Les camions qui doivent nous ramener aux hangars de pliages stationnent de l'autre côté du terrain. La colline aux cactus s'élève entre eux et à ramper et à me trainer sur le ventre, à travers épines et chardons pour les rejoindre. Soudain, la jeep que je voyais d'en haut, toute à l'heure, s'approche à toute allure:
"Mon dieu,enfin du secours!..."
La jeep vient s'arrêter près de moi. Le sergent se penche et me demande:
-Ou est ton parachute, para?
-Là- bas...
Je lui montre du doigt le paquet que j'ai laissé sur le terrain.
-Va le chercher et ramène le aux hangars!
Et il m'engueule parceque j'ai pédalé au cours de la descente. Après quoi il m'annonce que je dois me débrouiller pour rentrer.
On réserve l'ambulance à ceux qui se cassnt les pattes en descendant règlementairement, pas aux autres.

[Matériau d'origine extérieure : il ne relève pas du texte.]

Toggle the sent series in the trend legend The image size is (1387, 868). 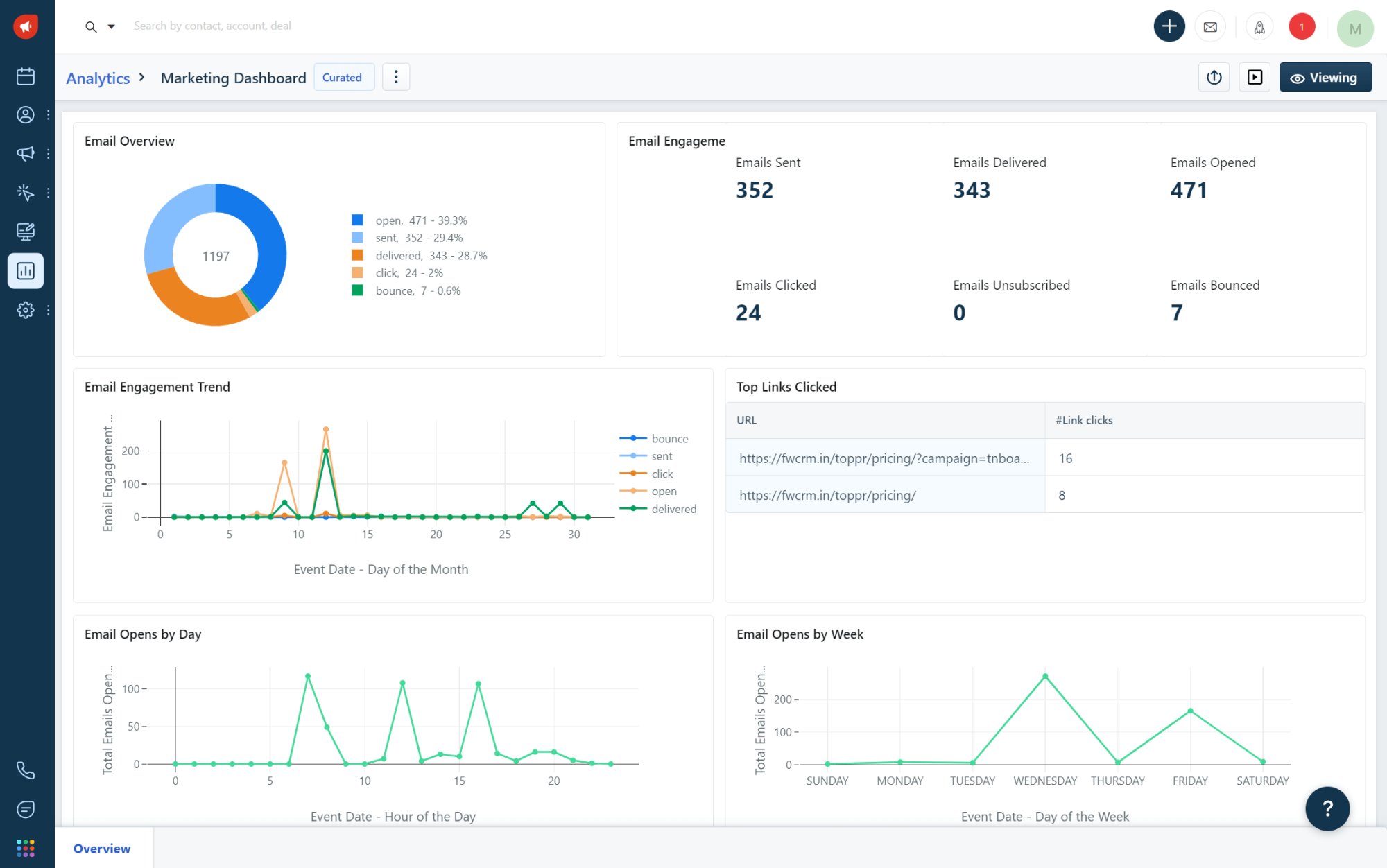(661, 455)
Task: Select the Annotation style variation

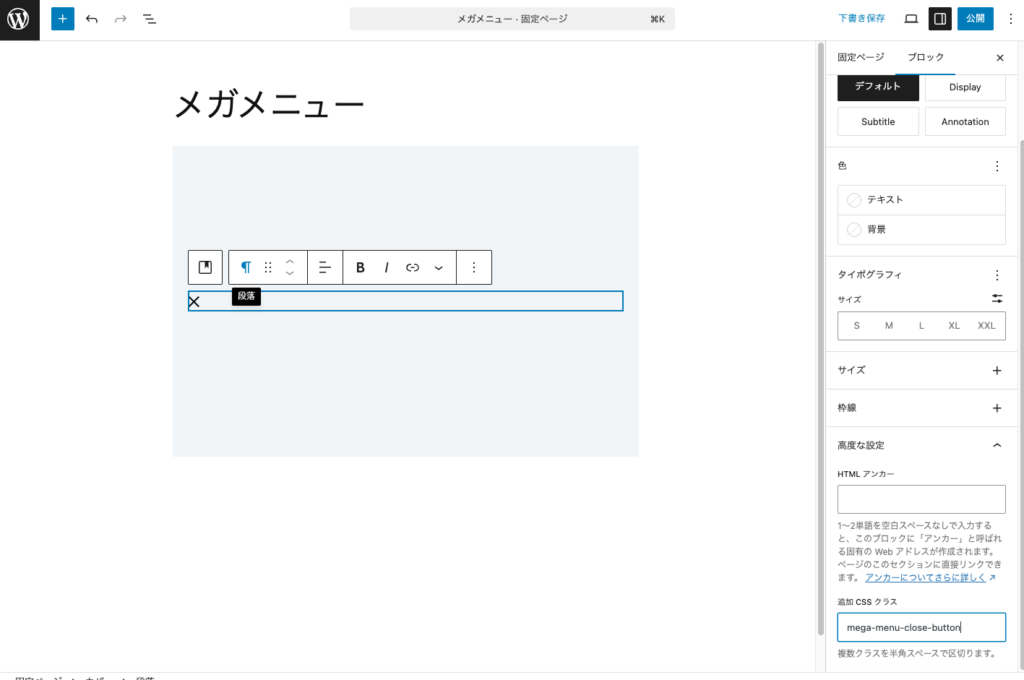Action: [964, 121]

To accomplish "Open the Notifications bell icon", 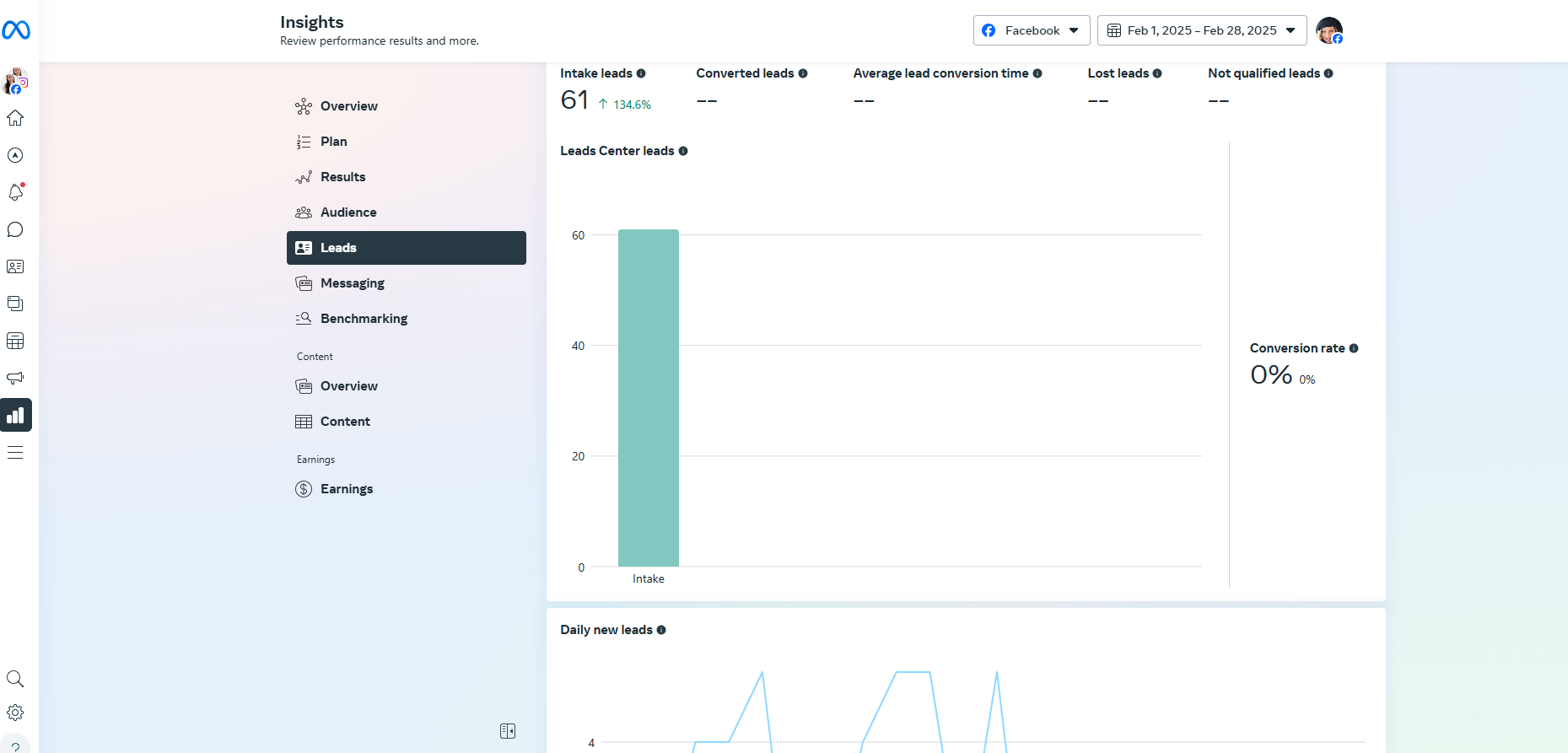I will point(15,192).
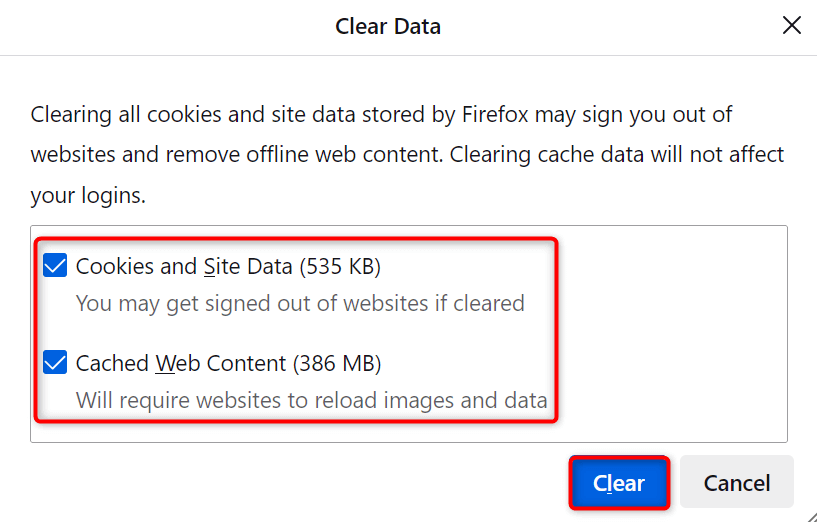
Task: Select the "You may get signed out" description
Action: pyautogui.click(x=300, y=303)
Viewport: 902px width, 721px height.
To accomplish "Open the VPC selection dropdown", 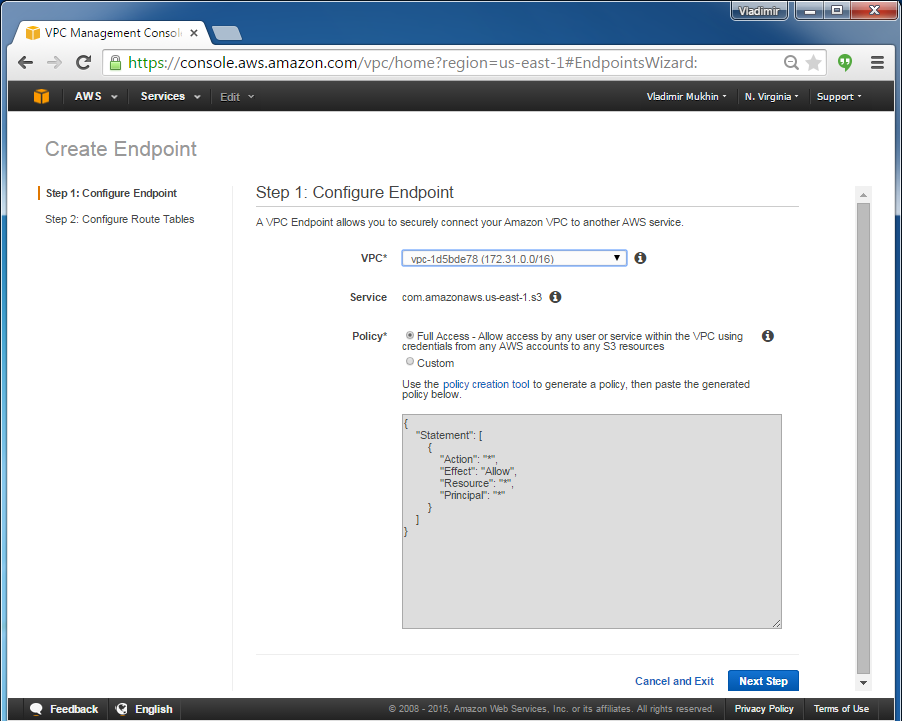I will [x=514, y=258].
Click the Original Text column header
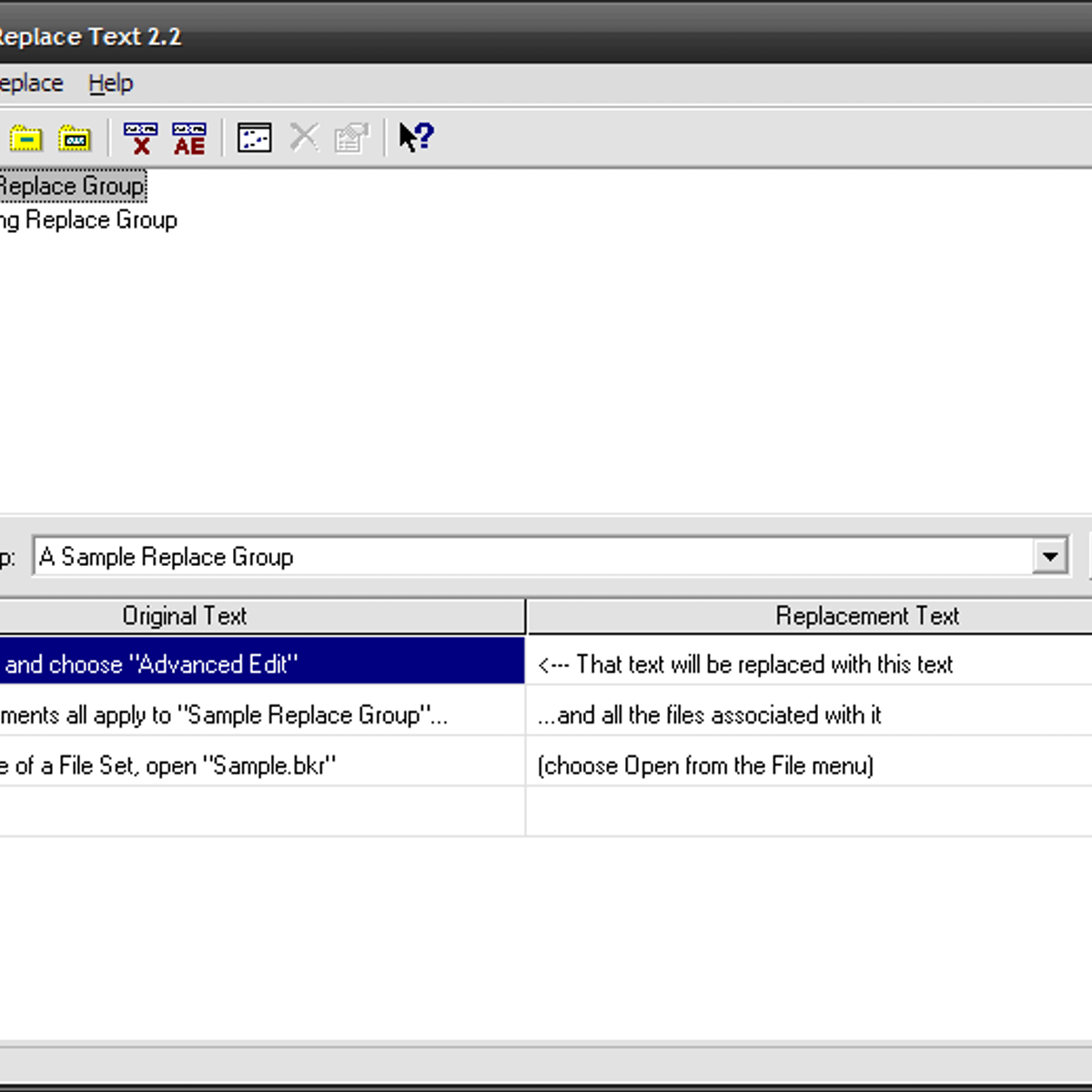1092x1092 pixels. point(185,616)
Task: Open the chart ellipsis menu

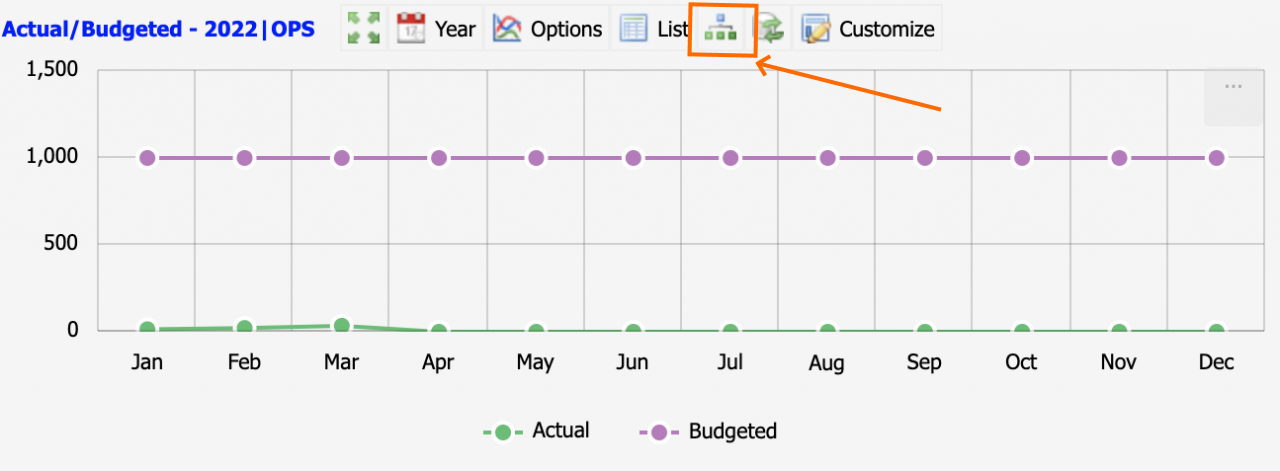Action: coord(1233,87)
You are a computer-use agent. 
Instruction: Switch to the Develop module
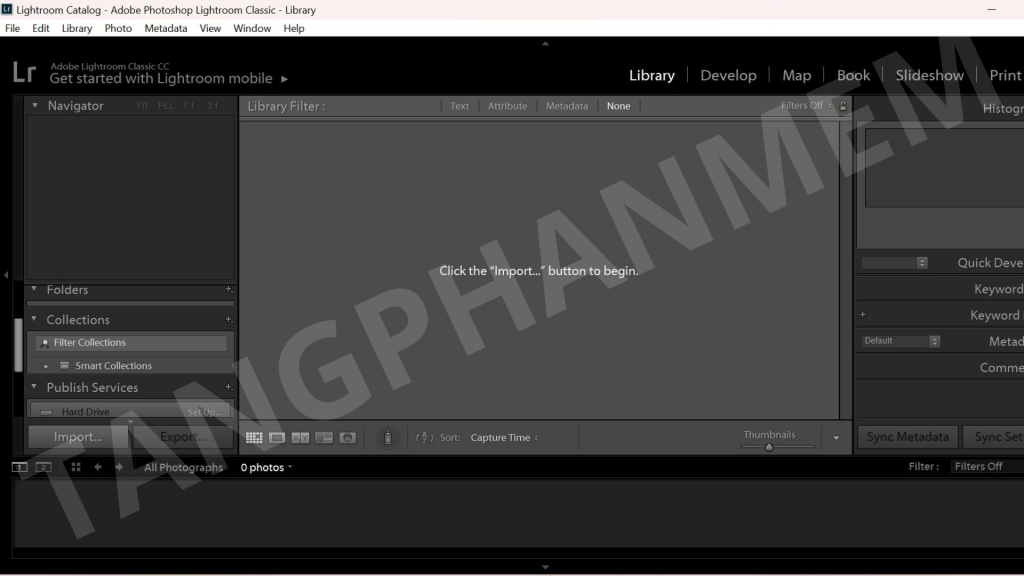point(734,75)
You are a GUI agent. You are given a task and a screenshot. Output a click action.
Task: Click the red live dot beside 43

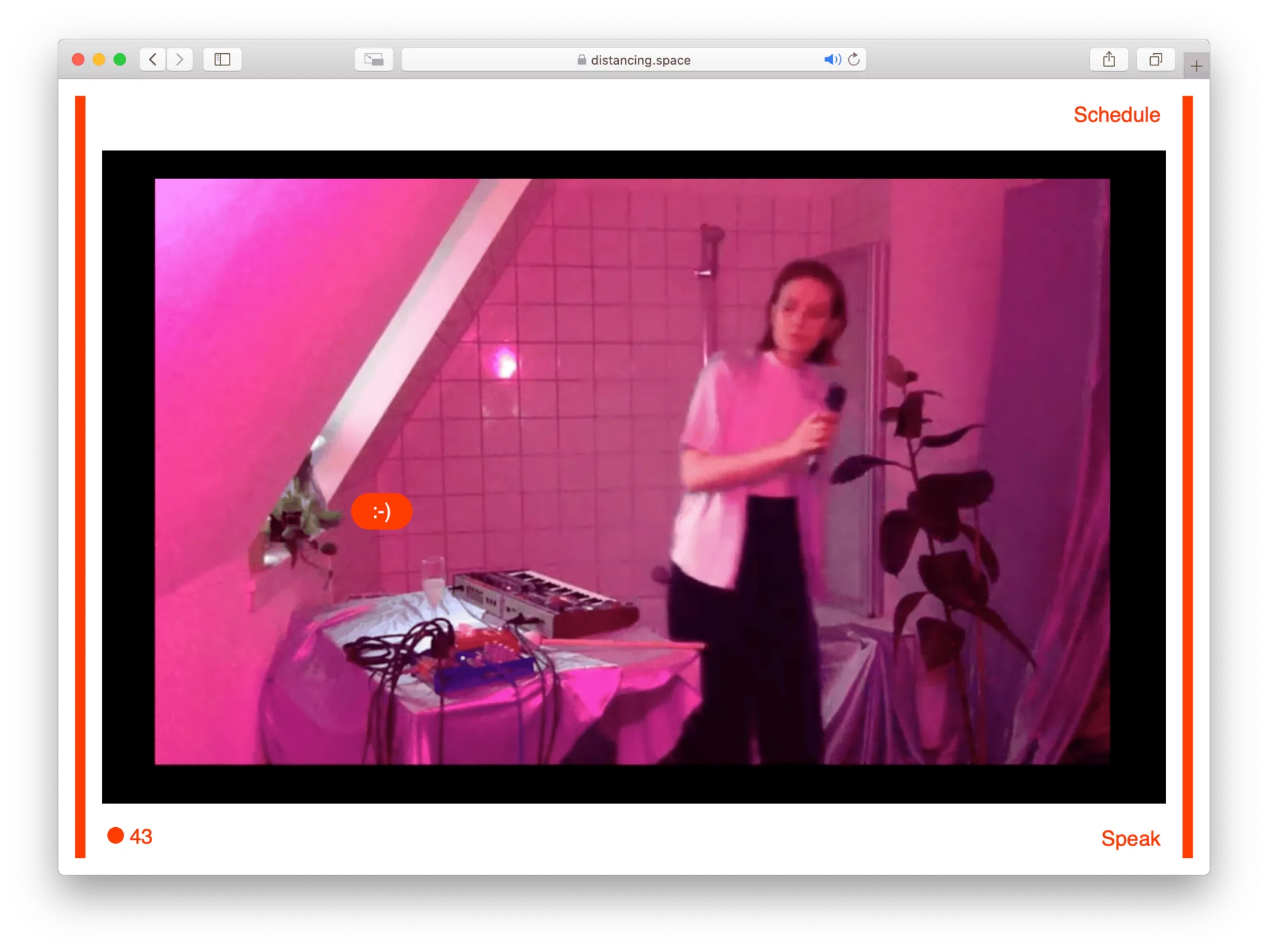tap(115, 835)
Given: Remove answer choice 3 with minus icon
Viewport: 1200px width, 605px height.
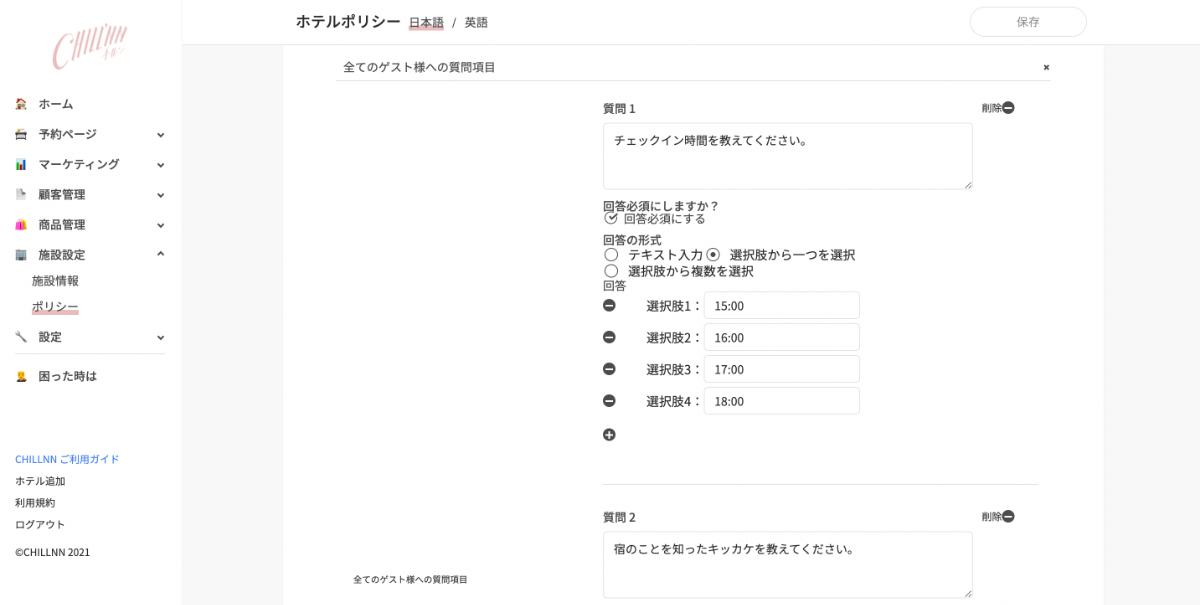Looking at the screenshot, I should click(x=609, y=369).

Sur ce, il démarre et les roues de sa jeep m'envoient un paquet de poussière en pleine figure.
-Saloperie de saloperie!
Je jure en retournant, toujours rampant chercher mon parachute.
La seule façon d'avancer, pour moi est de m'allonger sur le flanc, de lancer devant moi le sac, de ramper jusqu'a lui, et de recommencer.
Un autre sous-off arrive dans une autre jeep. Il ms'arrête, se penche par-dessus son volant et me dit:
-C'est du cran. C'est ce qu'on aime içi. Et il repart.
Je m'use le ventre et les coudes durant des heures me semble-t-il. Enfin je vois des camions. Mais je suis encore trop loin quand le dernier d'entre eux s'éloigne. J'ai beau hurler, faire des signaux, personne ne m'entend, personne ne me voit.
J'ai mal. Je me plains. "Oh! mon pauvre dos de bidasse!"
Si je savais pleurer, je crois que je le ferais maintenant.
Le jour tombe. Passer la nuit içi ne me dit rien. Avec ma tenue en lambeaux, les épines qui transforme ma peau en pelote d'épingle et mon parachute complètement délabré, je réussi finalement à atteindre une route et je fais du "stop". Le chauffeur d'une voiture- un civil qui travaille au PX est assez chic pour m'emmener à l'infirmerie ou les toubibs radiographie ma jambe. Ce n'est pas grave; une petite fracture et des déchirures des ligaments. Ils me plâtrent et me revoient à ma baraque.
Quelle journée!!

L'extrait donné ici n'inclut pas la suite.